Voici quelques-unes des annotations
trouvées dans ces Bibles, et prises au
hasard
« Dieu n'est jamais en
retard. »
« Si vous jouez avec la
tentation, n'attendez pas que Dieu vous en
délivre. »
« Il faut que nous vivions
dans la communion de Christ avant de pouvoir parler
de lui. »
« Le secret de tout
insuccès est la
désobéissance. »
« Les plus petites choses sont
aussi absolument nécessaires que les
grandes. »
« L'obéissance fait la
santé. »
« Heureux l'homme ou la femme
qui sait travailler également, en second.
Voilà quelque chose qui montre ce que nous
sommes réellement. »
Les premiers livres de la Bible avaient
des annotations. comme celles-ci :
« Un palabre en
Calabar » ? - « Un
chapitre de l'histoire du Calabar ». -
« Ceci se passe tous les jours dans
l'Okoyong », etc...
Chaque mot du Nouveau Testament lui
était familier, et l'Évangile de
saint-Jean lui était cher par dessus tout.
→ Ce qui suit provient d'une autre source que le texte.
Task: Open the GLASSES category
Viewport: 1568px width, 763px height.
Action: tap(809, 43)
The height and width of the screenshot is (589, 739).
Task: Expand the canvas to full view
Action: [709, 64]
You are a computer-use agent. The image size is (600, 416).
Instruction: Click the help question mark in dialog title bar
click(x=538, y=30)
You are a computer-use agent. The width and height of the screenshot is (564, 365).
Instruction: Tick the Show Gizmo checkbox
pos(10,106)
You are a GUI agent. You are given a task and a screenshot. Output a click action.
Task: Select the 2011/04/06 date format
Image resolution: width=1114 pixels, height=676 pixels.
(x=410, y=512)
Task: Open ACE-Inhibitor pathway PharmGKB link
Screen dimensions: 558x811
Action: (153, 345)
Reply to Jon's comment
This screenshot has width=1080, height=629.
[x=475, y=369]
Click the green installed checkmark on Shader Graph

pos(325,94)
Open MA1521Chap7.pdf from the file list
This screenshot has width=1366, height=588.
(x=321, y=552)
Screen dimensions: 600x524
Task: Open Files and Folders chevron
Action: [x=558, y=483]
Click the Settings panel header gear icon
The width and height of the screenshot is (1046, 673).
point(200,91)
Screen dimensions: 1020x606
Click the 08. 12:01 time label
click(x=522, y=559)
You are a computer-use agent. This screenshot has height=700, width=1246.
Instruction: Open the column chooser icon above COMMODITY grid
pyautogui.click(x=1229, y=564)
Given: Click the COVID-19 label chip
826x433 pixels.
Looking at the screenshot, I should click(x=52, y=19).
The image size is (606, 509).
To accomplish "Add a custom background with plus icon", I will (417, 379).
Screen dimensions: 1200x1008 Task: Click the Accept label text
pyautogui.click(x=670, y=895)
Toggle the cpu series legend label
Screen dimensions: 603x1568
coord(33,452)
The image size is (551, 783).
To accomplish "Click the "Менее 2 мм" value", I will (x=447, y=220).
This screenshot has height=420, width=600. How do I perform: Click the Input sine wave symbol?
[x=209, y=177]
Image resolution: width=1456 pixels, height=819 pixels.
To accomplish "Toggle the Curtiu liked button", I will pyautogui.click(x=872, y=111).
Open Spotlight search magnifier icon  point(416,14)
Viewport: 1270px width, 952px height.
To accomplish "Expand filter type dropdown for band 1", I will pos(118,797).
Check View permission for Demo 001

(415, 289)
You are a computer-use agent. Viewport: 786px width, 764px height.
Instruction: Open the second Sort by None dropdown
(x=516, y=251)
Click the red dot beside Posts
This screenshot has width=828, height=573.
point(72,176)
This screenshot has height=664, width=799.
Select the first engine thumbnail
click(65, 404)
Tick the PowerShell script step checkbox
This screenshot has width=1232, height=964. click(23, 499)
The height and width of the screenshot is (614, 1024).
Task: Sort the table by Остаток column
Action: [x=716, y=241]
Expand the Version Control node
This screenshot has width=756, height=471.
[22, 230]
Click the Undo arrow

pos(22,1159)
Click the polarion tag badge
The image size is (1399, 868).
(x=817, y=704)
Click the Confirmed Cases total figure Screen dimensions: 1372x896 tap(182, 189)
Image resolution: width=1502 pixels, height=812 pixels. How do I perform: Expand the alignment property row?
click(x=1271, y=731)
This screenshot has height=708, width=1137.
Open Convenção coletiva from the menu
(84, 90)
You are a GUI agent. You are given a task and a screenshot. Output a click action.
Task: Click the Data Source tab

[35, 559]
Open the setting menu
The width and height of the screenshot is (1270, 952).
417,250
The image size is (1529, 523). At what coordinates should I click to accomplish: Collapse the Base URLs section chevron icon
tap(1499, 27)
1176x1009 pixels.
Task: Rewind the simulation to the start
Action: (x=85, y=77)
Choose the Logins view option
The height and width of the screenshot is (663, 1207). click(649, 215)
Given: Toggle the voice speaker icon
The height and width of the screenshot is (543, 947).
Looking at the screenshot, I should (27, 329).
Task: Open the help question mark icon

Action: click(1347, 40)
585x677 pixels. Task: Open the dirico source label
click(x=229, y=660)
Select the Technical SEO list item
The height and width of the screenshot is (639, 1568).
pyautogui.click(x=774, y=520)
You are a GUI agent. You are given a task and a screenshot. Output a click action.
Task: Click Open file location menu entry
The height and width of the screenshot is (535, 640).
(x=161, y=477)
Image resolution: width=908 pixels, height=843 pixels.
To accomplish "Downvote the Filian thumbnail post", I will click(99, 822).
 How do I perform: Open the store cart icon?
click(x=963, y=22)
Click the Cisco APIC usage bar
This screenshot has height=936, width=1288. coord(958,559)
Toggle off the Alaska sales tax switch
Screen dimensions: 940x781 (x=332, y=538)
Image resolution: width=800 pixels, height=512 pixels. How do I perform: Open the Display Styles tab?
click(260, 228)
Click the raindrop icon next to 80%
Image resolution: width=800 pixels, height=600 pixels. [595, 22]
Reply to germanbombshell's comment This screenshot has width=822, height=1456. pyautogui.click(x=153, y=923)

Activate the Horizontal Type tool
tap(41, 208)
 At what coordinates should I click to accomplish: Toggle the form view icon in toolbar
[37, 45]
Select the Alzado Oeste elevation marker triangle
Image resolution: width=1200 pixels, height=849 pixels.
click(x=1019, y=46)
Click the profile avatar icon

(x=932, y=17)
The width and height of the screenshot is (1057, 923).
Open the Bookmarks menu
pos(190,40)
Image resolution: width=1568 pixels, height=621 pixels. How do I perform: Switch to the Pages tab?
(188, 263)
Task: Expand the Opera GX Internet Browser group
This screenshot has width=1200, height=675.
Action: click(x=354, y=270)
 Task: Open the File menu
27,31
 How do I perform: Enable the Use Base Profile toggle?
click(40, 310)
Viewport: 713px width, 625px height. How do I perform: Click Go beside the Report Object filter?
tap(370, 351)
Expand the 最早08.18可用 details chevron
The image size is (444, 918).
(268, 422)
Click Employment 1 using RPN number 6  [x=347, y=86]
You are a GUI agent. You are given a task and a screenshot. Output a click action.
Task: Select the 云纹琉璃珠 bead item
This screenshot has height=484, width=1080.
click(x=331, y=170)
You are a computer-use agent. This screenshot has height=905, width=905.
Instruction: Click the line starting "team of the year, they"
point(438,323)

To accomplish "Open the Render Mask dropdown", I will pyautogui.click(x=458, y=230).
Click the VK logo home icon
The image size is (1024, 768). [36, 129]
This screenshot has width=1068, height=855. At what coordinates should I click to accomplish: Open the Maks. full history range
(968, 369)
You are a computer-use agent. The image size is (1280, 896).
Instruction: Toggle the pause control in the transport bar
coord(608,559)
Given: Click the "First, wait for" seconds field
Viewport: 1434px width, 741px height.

Voici quelques-unes des annotations qu'elle y avait
faites :
« Secret de notre
insuccès à gagner les hommes :
ils ne trouvent pas Jésus avec
nous. »
« Servez par
amour. »
« Non, Seigneur ! avec
Toi on ne manque de rien ! »
« C'est la vie de l'enfant qui
parlera. »
Ces quelques exemples, pris ici et
là, montrent quelle compagne intime la Bible
était pour Ma, et comment elle y puisait la
nourriture nécessaire à sa vie
spirituelle.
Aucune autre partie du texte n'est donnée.